Para ele, falta visão estratégica para a Ásia. “O Ocidente desenvolvido, Estados Unidos e União Europeia, são muito protecionistas no agronegócio, por isso, quando falamos de diversificar riscos e aumentar a gama de países de destino dos nossos produtos, precisamos olhar para a Ásia”. O professor da FGV enxerga, porém, um entrave que precisa ser superado neste processo. “Exportamos commodities para a Ásia e importamos produtos manufaturados e isso gera um problema de economia política nas negociações: a indústria brasileira não gosta de acordos comerciais com a Ásia porque teme a competitividade dos produtos manufaturados de lá, que são baratos”. Para ele, se o caminho for a diversificação do destino para os produtos do nosso agronegócio, o caminho é a Ásia. “Ainda que um ou outro setor se sinta desconfortável”.
E a necessidade de diversificação é grande.

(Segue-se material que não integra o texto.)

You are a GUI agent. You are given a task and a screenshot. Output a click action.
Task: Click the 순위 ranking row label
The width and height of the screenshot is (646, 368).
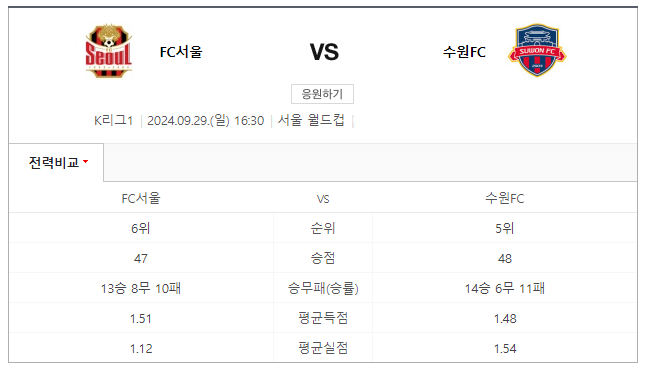(323, 228)
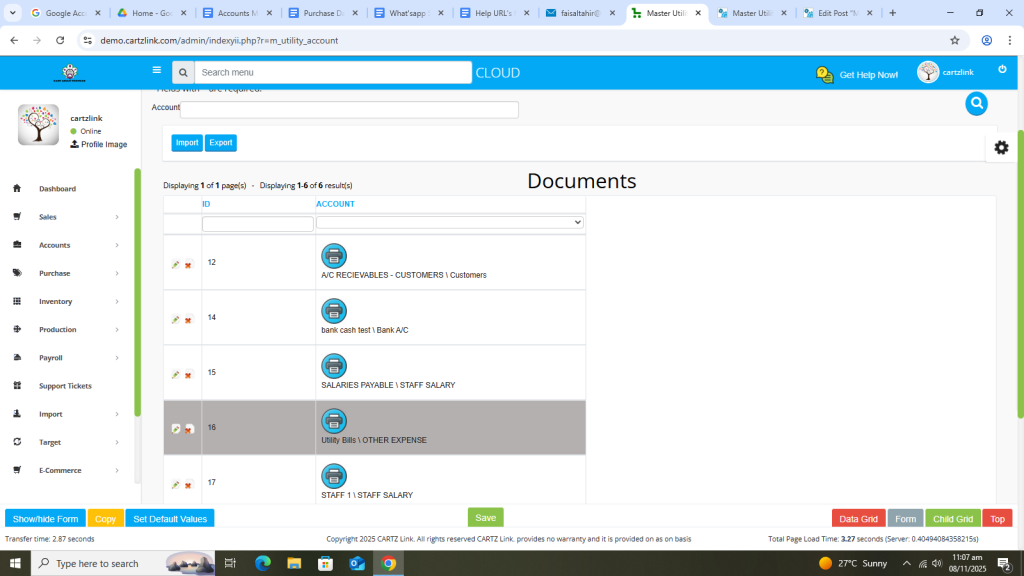Click the blue search magnifier button
The width and height of the screenshot is (1024, 576).
[976, 103]
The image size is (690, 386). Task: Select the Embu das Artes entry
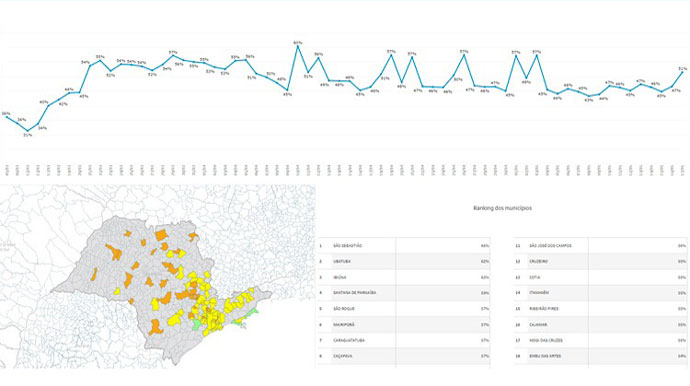(x=600, y=356)
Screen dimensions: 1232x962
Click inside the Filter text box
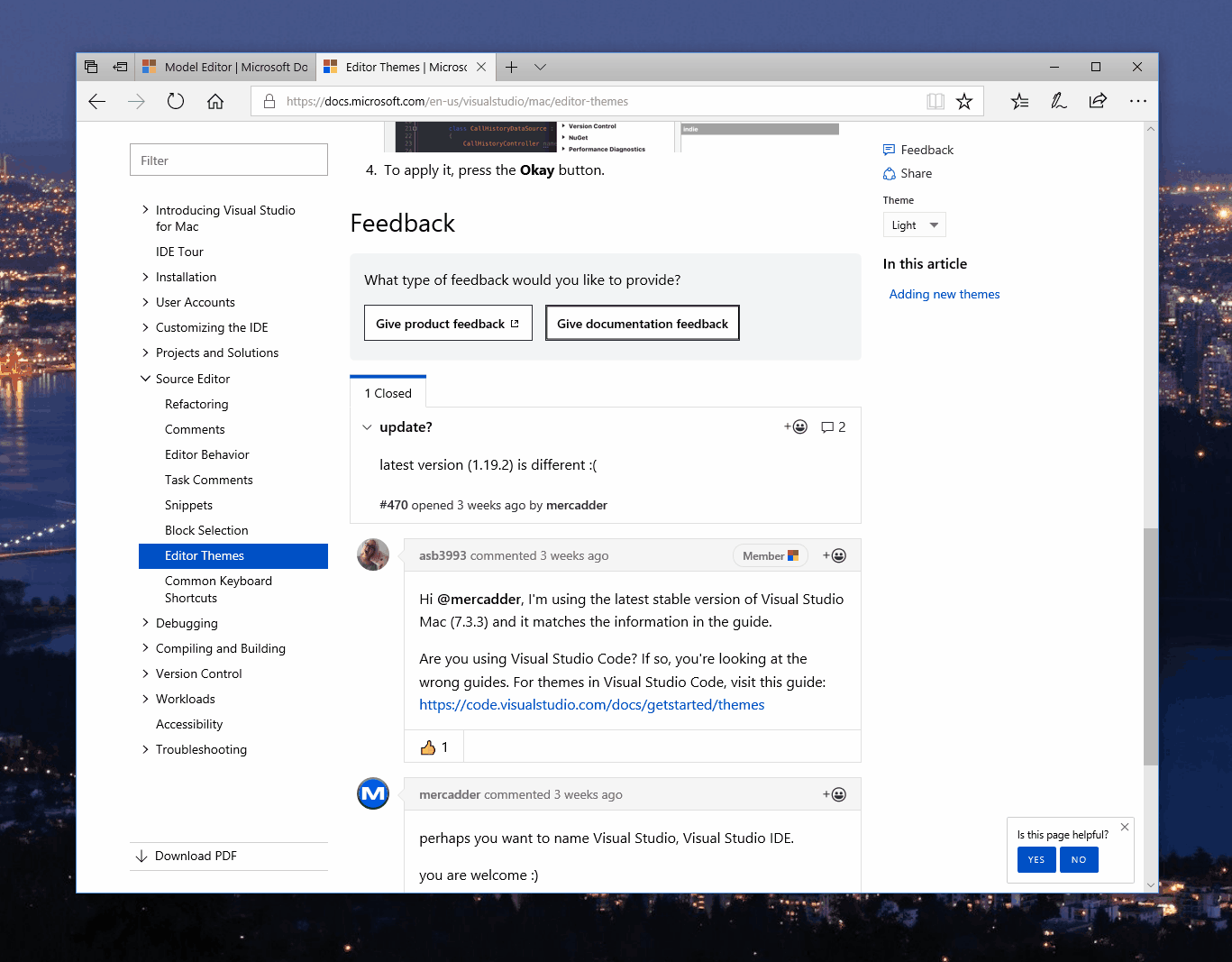(x=229, y=160)
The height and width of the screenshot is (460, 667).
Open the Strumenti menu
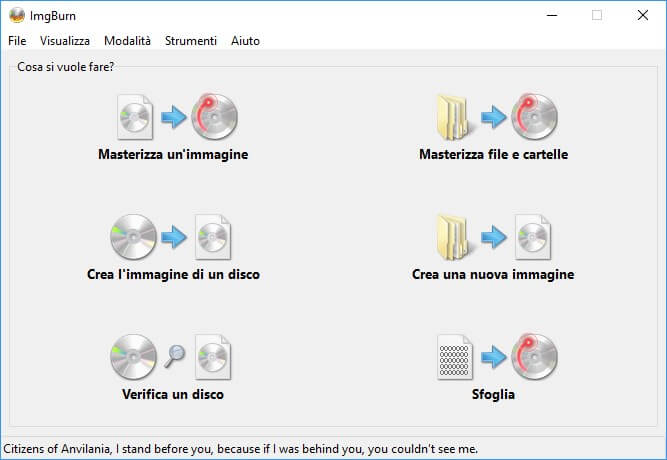(x=190, y=41)
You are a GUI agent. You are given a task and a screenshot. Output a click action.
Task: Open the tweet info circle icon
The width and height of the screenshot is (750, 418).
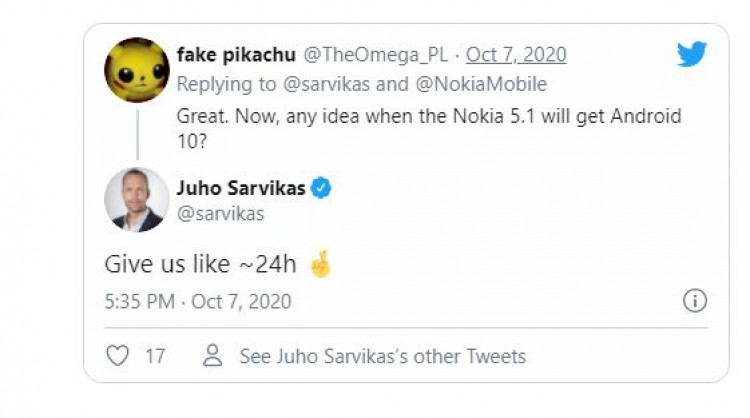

Ferraz apontou que a concentração da pauta brasileira para a China pode ser um risco para o País – hoje, mais de 70% de tudo o que exportamos para o país asiático é de soja, petróleo e minério de ferro. “Seria importante que mesmo para a China o Brasil tivesse uma pauta mais diversificada”, defendeu.
No contexto das oportunidades trazidas pela guerra comercial americana, Ferraz, que em 2019 participou das primeiras reuniões de negociação do acordo Mercosul-União Europeia como secretário de Comércio Exterior do Ministério da Economia, acredita que as possibilidades de sucesso aumentaram. “Desde 2019 a França se opunha ao acordo e hoje, mesmo que seja resistente, não terá quórum para bloquear, o que significa que as chances aumentaram muito”.
Outro ponto citado por Ferraz, no qual o Brasil pode se destacar, é a agenda verde, que não vai parar apesar da oposição de Donald Trump. “É uma agenda permanente e o Brasil tem claras vantagens comparativas, mas precisamos investir nas oportunidades que temos porque nos vendemos muito mal lá fora”, pontuou. “O Brasil não é bom em promoção comercial, em promoção da atração de investimentos; o Chile tem 19 milhões de habitantes e metade do PIB do Estado de São Paulo, mas tem 55 escritórios internacionais de promoção, enquanto São Paulo tem quatro e a APEX (Agência Brasileira de Promoção de Exportações e Investimentos) só 12”.
O economista Felipe Salto afirmou que o Brasil pode se beneficiar do tarifaço de Trump, mas lembrou que o desafio interno é imenso. “Crescemos quase 7% no acumulado de dois anos, mesmo com o monte de bobagens da política econômica, então imaginem se tivéssemos organizado as contas públicas, retomado a política de superávits primários e se a dívida pública estivesse estacionada em relação ao PIB”. Segundo ele, “vários governos brasileiros deixaram de lado o desenvolvimento acreditando que a estabilização seria suficiente, e assim as atividades de planejamento orçamentário e fiscal foram deixadas de lado”. Relembrando uma frase do também economista Andrea Calabi, inspirada no filósofo estoico Sêneca, disse: “Não há vento bom para nau sem rumo”.
Participaram da reunião semanal do Espaço Democrático os economistas Felipe Salto, Luiz Alberto Machado e Roberto Macedo, os cientistas políticos Rubens Figueiredo e Rogério Schmitt, o sociólogo Tulio Kahn, os gestores públicos Mário Pardini, Januario Montone e José Luiz Portella, o médico sanitarista e ambientalista Eduardo Jorge, o advogado Roberto Ordine, a secretária do PSD Mulher nacional, Ivani Boscolo, e os jornalistas Eduardo Mattos e Sérgio Rondino, coordenador de comunicação da fundação do PSD.